[Start DATA FOR PROCESSING]

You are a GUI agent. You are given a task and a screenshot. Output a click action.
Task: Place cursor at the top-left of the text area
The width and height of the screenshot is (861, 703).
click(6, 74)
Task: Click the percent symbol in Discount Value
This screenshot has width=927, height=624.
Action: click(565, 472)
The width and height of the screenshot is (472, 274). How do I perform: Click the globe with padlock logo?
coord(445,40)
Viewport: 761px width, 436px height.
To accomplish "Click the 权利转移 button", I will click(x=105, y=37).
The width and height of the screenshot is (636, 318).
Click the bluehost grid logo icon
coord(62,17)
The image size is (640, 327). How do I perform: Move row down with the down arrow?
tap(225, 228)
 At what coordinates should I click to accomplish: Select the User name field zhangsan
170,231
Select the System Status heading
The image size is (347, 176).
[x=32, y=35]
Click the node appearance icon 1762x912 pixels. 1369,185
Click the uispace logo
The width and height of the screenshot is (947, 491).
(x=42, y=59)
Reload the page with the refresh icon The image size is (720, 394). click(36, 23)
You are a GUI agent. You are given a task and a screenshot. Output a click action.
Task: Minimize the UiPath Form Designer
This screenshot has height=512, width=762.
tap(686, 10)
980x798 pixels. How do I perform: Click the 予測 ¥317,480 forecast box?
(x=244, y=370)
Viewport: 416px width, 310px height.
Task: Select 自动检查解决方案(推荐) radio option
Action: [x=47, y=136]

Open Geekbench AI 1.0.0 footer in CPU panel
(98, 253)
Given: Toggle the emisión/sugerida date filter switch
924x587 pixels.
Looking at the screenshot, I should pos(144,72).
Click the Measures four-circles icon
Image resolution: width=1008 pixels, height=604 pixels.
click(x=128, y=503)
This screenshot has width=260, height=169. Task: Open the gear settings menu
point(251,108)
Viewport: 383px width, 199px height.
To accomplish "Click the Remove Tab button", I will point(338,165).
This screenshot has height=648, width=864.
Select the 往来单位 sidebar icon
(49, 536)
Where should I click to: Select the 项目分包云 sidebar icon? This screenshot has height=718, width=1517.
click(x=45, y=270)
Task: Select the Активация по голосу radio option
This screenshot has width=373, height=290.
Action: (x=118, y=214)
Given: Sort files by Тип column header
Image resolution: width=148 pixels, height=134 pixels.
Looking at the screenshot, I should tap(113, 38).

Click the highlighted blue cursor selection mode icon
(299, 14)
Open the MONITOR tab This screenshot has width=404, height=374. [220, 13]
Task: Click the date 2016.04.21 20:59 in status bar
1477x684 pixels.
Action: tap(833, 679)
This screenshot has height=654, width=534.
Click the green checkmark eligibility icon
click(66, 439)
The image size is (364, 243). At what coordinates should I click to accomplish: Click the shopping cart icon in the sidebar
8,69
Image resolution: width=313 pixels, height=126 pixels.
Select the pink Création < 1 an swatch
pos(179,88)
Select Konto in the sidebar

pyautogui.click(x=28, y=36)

[End DATA FOR PROCESSING]

Count the lines of the items above that contain the word "perform", and reply with only the number.

#### SOLUTION TO THE EXERCISE:
3